DESCRIPTION OF THE TASK |
Exactly and in full, give the records again.

══════

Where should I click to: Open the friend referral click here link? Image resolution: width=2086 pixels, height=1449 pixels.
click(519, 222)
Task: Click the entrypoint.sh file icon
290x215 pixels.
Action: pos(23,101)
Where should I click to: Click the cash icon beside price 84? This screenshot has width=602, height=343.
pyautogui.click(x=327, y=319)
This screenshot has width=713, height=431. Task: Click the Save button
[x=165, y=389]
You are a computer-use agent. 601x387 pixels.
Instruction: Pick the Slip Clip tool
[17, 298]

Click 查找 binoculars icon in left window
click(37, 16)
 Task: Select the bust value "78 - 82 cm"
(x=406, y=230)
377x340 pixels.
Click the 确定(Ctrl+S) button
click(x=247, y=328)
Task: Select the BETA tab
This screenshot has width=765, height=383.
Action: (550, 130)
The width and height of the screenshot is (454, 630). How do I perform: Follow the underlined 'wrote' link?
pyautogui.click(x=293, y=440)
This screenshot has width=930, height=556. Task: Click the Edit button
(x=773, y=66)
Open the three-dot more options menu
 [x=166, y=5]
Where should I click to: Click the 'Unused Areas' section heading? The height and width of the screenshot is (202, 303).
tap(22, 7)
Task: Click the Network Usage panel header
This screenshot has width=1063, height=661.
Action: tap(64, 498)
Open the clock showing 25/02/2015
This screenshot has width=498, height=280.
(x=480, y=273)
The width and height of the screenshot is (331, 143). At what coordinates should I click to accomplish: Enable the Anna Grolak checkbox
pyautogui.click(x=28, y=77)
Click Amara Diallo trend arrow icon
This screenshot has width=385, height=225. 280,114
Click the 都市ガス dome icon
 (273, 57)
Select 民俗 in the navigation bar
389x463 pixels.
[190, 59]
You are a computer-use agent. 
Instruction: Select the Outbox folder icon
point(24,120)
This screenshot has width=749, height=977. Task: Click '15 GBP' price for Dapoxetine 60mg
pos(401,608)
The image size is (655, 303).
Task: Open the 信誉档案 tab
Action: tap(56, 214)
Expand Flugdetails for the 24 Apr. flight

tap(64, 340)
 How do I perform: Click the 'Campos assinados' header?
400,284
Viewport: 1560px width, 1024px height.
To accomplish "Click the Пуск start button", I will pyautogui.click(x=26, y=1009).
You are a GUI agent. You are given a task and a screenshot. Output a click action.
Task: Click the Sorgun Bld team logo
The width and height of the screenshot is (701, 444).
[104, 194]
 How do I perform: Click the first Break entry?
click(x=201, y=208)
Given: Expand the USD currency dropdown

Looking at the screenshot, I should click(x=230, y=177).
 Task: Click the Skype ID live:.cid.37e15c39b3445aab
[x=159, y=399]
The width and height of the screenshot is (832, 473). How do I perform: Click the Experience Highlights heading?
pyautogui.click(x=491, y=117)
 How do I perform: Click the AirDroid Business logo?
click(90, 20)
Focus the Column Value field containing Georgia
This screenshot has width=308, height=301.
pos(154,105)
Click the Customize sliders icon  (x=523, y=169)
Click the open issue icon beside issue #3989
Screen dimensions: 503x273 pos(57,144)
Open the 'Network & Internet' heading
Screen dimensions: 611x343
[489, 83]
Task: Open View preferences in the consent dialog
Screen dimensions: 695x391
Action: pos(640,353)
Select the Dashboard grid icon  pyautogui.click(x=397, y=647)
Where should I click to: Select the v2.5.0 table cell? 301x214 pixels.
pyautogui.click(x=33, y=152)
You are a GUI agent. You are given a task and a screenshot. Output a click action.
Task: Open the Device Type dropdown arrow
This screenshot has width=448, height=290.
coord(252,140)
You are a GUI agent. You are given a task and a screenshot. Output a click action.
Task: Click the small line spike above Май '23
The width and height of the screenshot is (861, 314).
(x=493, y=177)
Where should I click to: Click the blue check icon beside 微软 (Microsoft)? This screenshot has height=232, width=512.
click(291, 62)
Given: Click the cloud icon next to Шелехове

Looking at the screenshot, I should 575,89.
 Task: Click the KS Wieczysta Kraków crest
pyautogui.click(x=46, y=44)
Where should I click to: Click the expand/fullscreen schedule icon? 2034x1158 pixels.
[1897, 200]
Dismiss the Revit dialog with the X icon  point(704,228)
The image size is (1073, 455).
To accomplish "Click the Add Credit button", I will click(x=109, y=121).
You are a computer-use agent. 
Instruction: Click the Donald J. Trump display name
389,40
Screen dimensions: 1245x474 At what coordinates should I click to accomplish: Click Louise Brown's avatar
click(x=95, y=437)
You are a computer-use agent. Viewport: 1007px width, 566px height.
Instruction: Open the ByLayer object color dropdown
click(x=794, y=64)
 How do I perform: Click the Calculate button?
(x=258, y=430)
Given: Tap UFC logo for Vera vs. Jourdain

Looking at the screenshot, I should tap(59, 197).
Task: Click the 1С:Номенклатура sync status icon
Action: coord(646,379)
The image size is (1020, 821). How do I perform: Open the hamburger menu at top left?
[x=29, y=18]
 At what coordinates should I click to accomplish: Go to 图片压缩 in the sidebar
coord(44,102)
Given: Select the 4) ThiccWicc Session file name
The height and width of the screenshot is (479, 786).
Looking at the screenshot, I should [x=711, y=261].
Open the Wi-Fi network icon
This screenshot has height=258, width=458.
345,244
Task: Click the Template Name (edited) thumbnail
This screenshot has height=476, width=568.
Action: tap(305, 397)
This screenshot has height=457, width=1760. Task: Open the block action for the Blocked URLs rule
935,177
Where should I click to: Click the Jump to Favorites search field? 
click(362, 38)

══════

SOLUTION TO THIS PROBLEM |
Where should I click to: Open the friend referral click here link? Image resolution: width=2086 pixels, height=1449 pixels.
click(519, 222)
Task: Click the entrypoint.sh file icon
290x215 pixels.
Action: pos(23,101)
Where should I click to: Click the cash icon beside price 84? This screenshot has width=602, height=343.
pyautogui.click(x=327, y=319)
This screenshot has width=713, height=431. Task: Click the Save button
[x=165, y=389]
You are a computer-use agent. 601x387 pixels.
Instruction: Pick the Slip Clip tool
[17, 298]

Click 查找 binoculars icon in left window
click(37, 16)
 Task: Select the bust value "78 - 82 cm"
(x=406, y=230)
377x340 pixels.
Click the 确定(Ctrl+S) button
click(x=247, y=328)
Task: Select the BETA tab
This screenshot has width=765, height=383.
Action: (550, 130)
The width and height of the screenshot is (454, 630). How do I perform: Follow the underlined 'wrote' link?
pyautogui.click(x=293, y=440)
This screenshot has width=930, height=556. Task: Click the Edit button
(x=773, y=66)
Open the three-dot more options menu
 [x=166, y=5]
Where should I click to: Click the 'Unused Areas' section heading? The height and width of the screenshot is (202, 303).
tap(22, 7)
Task: Click the Network Usage panel header
This screenshot has width=1063, height=661.
Action: tap(64, 498)
Open the clock showing 25/02/2015
This screenshot has width=498, height=280.
(x=480, y=273)
The width and height of the screenshot is (331, 143). At what coordinates should I click to accomplish: Enable the Anna Grolak checkbox
pyautogui.click(x=28, y=77)
Click Amara Diallo trend arrow icon
This screenshot has width=385, height=225. 280,114
Click the 都市ガス dome icon
 (273, 57)
Select 民俗 in the navigation bar
389x463 pixels.
[190, 59]
You are a computer-use agent. 
Instruction: Select the Outbox folder icon
point(24,120)
This screenshot has width=749, height=977. Task: Click '15 GBP' price for Dapoxetine 60mg
pos(401,608)
The image size is (655, 303).
Task: Open the 信誉档案 tab
Action: tap(56, 214)
Expand Flugdetails for the 24 Apr. flight

tap(64, 340)
 How do I perform: Click the 'Campos assinados' header?
400,284
Viewport: 1560px width, 1024px height.
To accomplish "Click the Пуск start button", I will pyautogui.click(x=26, y=1009).
You are a GUI agent. You are given a task and a screenshot. Output a click action.
Task: Click the Sorgun Bld team logo
The width and height of the screenshot is (701, 444).
[104, 194]
 How do I perform: Click the first Break entry?
click(x=201, y=208)
Given: Expand the USD currency dropdown

Looking at the screenshot, I should click(x=230, y=177).
 Task: Click the Skype ID live:.cid.37e15c39b3445aab
[x=159, y=399]
The width and height of the screenshot is (832, 473). How do I perform: Click the Experience Highlights heading?
pyautogui.click(x=491, y=117)
 How do I perform: Click the AirDroid Business logo?
click(90, 20)
Focus the Column Value field containing Georgia
This screenshot has width=308, height=301.
pos(154,105)
Click the Customize sliders icon  (x=523, y=169)
Click the open issue icon beside issue #3989
Screen dimensions: 503x273 pos(57,144)
Open the 'Network & Internet' heading
Screen dimensions: 611x343
[489, 83]
Task: Open View preferences in the consent dialog
Screen dimensions: 695x391
Action: pos(640,353)
Select the Dashboard grid icon  pyautogui.click(x=397, y=647)
Where should I click to: Select the v2.5.0 table cell? 301x214 pixels.
pyautogui.click(x=33, y=152)
You are a GUI agent. You are given a task and a screenshot. Output a click action.
Task: Open the Device Type dropdown arrow
This screenshot has width=448, height=290.
coord(252,140)
You are a GUI agent. You are given a task and a screenshot. Output a click action.
Task: Click the small line spike above Май '23
The width and height of the screenshot is (861, 314).
(x=493, y=177)
Where should I click to: Click the blue check icon beside 微软 (Microsoft)? This screenshot has height=232, width=512.
click(291, 62)
Given: Click the cloud icon next to Шелехове

Looking at the screenshot, I should 575,89.
 Task: Click the KS Wieczysta Kraków crest
pyautogui.click(x=46, y=44)
Where should I click to: Click the expand/fullscreen schedule icon? 2034x1158 pixels.
[1897, 200]
Dismiss the Revit dialog with the X icon  point(704,228)
The image size is (1073, 455).
To accomplish "Click the Add Credit button", I will click(x=109, y=121).
You are a computer-use agent. 
Instruction: Click the Donald J. Trump display name
389,40
Screen dimensions: 1245x474 At what coordinates should I click to accomplish: Click Louise Brown's avatar
click(x=95, y=437)
You are a computer-use agent. Viewport: 1007px width, 566px height.
Instruction: Open the ByLayer object color dropdown
click(x=794, y=64)
 How do I perform: Click the Calculate button?
(x=258, y=430)
Given: Tap UFC logo for Vera vs. Jourdain

Looking at the screenshot, I should tap(59, 197).
Task: Click the 1С:Номенклатура sync status icon
Action: coord(646,379)
The image size is (1020, 821). How do I perform: Open the hamburger menu at top left?
[x=29, y=18]
 At what coordinates should I click to accomplish: Go to 图片压缩 in the sidebar
coord(44,102)
Given: Select the 4) ThiccWicc Session file name
The height and width of the screenshot is (479, 786).
Looking at the screenshot, I should [x=711, y=261].
Open the Wi-Fi network icon
This screenshot has height=258, width=458.
345,244
Task: Click the Template Name (edited) thumbnail
This screenshot has height=476, width=568.
Action: tap(305, 397)
This screenshot has height=457, width=1760. Task: Open the block action for the Blocked URLs rule
935,177
Where should I click to: Click the Jump to Favorites search field? 
click(362, 38)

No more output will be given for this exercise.